» **PROBLEM TO SOLVE**:
Every line of the data below must be given again exactly.

Recorded data

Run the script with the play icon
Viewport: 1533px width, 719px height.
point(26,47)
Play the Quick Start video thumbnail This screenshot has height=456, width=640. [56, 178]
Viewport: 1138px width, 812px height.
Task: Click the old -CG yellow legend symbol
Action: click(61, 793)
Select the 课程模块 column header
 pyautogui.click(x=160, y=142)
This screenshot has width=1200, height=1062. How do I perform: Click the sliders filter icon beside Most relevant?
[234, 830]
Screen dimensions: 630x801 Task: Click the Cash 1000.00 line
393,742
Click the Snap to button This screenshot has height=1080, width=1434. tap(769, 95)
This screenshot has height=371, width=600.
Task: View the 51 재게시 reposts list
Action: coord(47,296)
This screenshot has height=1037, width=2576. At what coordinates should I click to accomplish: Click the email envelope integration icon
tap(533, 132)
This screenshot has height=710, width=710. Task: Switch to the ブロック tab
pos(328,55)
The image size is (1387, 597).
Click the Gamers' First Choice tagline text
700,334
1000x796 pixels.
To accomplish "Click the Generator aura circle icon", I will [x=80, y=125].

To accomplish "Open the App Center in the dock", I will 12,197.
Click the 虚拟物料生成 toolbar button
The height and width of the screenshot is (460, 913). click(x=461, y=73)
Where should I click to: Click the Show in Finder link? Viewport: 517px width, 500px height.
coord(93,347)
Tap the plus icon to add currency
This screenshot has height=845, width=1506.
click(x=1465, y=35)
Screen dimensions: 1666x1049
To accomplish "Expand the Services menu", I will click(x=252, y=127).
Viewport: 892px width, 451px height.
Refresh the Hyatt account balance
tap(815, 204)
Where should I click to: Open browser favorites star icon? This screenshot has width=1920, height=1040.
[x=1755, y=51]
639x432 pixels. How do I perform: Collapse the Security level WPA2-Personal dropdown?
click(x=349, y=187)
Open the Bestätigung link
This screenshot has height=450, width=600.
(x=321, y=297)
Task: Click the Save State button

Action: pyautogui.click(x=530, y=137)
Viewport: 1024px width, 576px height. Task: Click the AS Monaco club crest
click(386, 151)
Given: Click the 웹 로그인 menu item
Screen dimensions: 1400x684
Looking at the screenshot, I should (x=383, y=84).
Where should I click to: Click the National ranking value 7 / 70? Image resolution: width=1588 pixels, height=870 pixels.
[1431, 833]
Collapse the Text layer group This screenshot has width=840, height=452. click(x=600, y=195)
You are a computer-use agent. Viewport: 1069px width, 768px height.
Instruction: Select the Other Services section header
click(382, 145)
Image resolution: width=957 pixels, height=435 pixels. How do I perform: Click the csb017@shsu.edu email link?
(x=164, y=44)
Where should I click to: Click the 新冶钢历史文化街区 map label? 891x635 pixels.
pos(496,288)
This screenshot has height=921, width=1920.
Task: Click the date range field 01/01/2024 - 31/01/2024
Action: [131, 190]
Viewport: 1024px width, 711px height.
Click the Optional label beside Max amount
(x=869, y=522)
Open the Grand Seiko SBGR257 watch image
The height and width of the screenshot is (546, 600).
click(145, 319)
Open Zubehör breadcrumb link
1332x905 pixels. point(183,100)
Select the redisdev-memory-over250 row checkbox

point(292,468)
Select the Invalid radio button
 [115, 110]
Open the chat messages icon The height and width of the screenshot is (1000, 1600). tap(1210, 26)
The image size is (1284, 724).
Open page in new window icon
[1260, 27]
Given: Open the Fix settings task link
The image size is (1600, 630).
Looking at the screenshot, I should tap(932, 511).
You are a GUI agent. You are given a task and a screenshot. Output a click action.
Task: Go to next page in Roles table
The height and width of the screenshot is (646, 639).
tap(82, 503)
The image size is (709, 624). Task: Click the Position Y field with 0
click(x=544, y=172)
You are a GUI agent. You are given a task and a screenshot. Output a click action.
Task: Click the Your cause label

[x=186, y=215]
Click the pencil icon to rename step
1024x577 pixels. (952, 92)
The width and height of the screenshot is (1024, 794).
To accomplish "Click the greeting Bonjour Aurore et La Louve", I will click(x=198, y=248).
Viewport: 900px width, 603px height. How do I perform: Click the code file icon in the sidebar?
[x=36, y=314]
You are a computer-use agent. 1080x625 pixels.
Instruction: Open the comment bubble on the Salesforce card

» **YOUR RESPONSE**:
Run the script with the play icon
Viewport: 1533px width, 719px height.
point(26,47)
Play the Quick Start video thumbnail This screenshot has height=456, width=640. [56, 178]
Viewport: 1138px width, 812px height.
Task: Click the old -CG yellow legend symbol
Action: click(61, 793)
Select the 课程模块 column header
 pyautogui.click(x=160, y=142)
This screenshot has width=1200, height=1062. How do I perform: Click the sliders filter icon beside Most relevant?
[234, 830]
Screen dimensions: 630x801 Task: Click the Cash 1000.00 line
393,742
Click the Snap to button This screenshot has height=1080, width=1434. tap(769, 95)
This screenshot has height=371, width=600.
Task: View the 51 재게시 reposts list
Action: coord(47,296)
This screenshot has height=1037, width=2576. At what coordinates should I click to accomplish: Click the email envelope integration icon
tap(533, 132)
This screenshot has height=710, width=710. Task: Switch to the ブロック tab
pos(328,55)
The image size is (1387, 597).
Click the Gamers' First Choice tagline text
700,334
1000x796 pixels.
To accomplish "Click the Generator aura circle icon", I will [x=80, y=125].

To accomplish "Open the App Center in the dock", I will 12,197.
Click the 虚拟物料生成 toolbar button
The height and width of the screenshot is (460, 913). click(x=461, y=73)
Where should I click to: Click the Show in Finder link? Viewport: 517px width, 500px height.
coord(93,347)
Tap the plus icon to add currency
This screenshot has height=845, width=1506.
click(x=1465, y=35)
Screen dimensions: 1666x1049
To accomplish "Expand the Services menu", I will click(x=252, y=127).
Viewport: 892px width, 451px height.
Refresh the Hyatt account balance
tap(815, 204)
Where should I click to: Open browser favorites star icon? This screenshot has width=1920, height=1040.
[x=1755, y=51]
639x432 pixels. How do I perform: Collapse the Security level WPA2-Personal dropdown?
click(x=349, y=187)
Open the Bestätigung link
This screenshot has height=450, width=600.
(x=321, y=297)
Task: Click the Save State button

Action: pyautogui.click(x=530, y=137)
Viewport: 1024px width, 576px height. Task: Click the AS Monaco club crest
click(386, 151)
Given: Click the 웹 로그인 menu item
Screen dimensions: 1400x684
Looking at the screenshot, I should (x=383, y=84).
Where should I click to: Click the National ranking value 7 / 70? Image resolution: width=1588 pixels, height=870 pixels.
[1431, 833]
Collapse the Text layer group This screenshot has width=840, height=452. click(x=600, y=195)
You are a computer-use agent. Viewport: 1069px width, 768px height.
Instruction: Select the Other Services section header
click(382, 145)
Image resolution: width=957 pixels, height=435 pixels. How do I perform: Click the csb017@shsu.edu email link?
(x=164, y=44)
Where should I click to: Click the 新冶钢历史文化街区 map label? 891x635 pixels.
pos(496,288)
This screenshot has height=921, width=1920.
Task: Click the date range field 01/01/2024 - 31/01/2024
Action: [131, 190]
Viewport: 1024px width, 711px height.
Click the Optional label beside Max amount
(x=869, y=522)
Open the Grand Seiko SBGR257 watch image
The height and width of the screenshot is (546, 600).
click(145, 319)
Open Zubehör breadcrumb link
1332x905 pixels. point(183,100)
Select the redisdev-memory-over250 row checkbox

point(292,468)
Select the Invalid radio button
 [115, 110]
Open the chat messages icon The height and width of the screenshot is (1000, 1600). tap(1210, 26)
The image size is (1284, 724).
Open page in new window icon
[1260, 27]
Given: Open the Fix settings task link
The image size is (1600, 630).
Looking at the screenshot, I should tap(932, 511).
You are a GUI agent. You are given a task and a screenshot. Output a click action.
Task: Go to next page in Roles table
The height and width of the screenshot is (646, 639).
tap(82, 503)
The image size is (709, 624). Task: Click the Position Y field with 0
click(x=544, y=172)
You are a GUI agent. You are given a task and a screenshot. Output a click action.
Task: Click the Your cause label

[x=186, y=215]
Click the pencil icon to rename step
1024x577 pixels. (952, 92)
The width and height of the screenshot is (1024, 794).
To accomplish "Click the greeting Bonjour Aurore et La Louve", I will click(x=198, y=248).
Viewport: 900px width, 603px height. How do I perform: Click the code file icon in the sidebar?
[x=36, y=314]
You are a computer-use agent. 1080x625 pixels.
Instruction: Open the comment bubble on the Salesforce card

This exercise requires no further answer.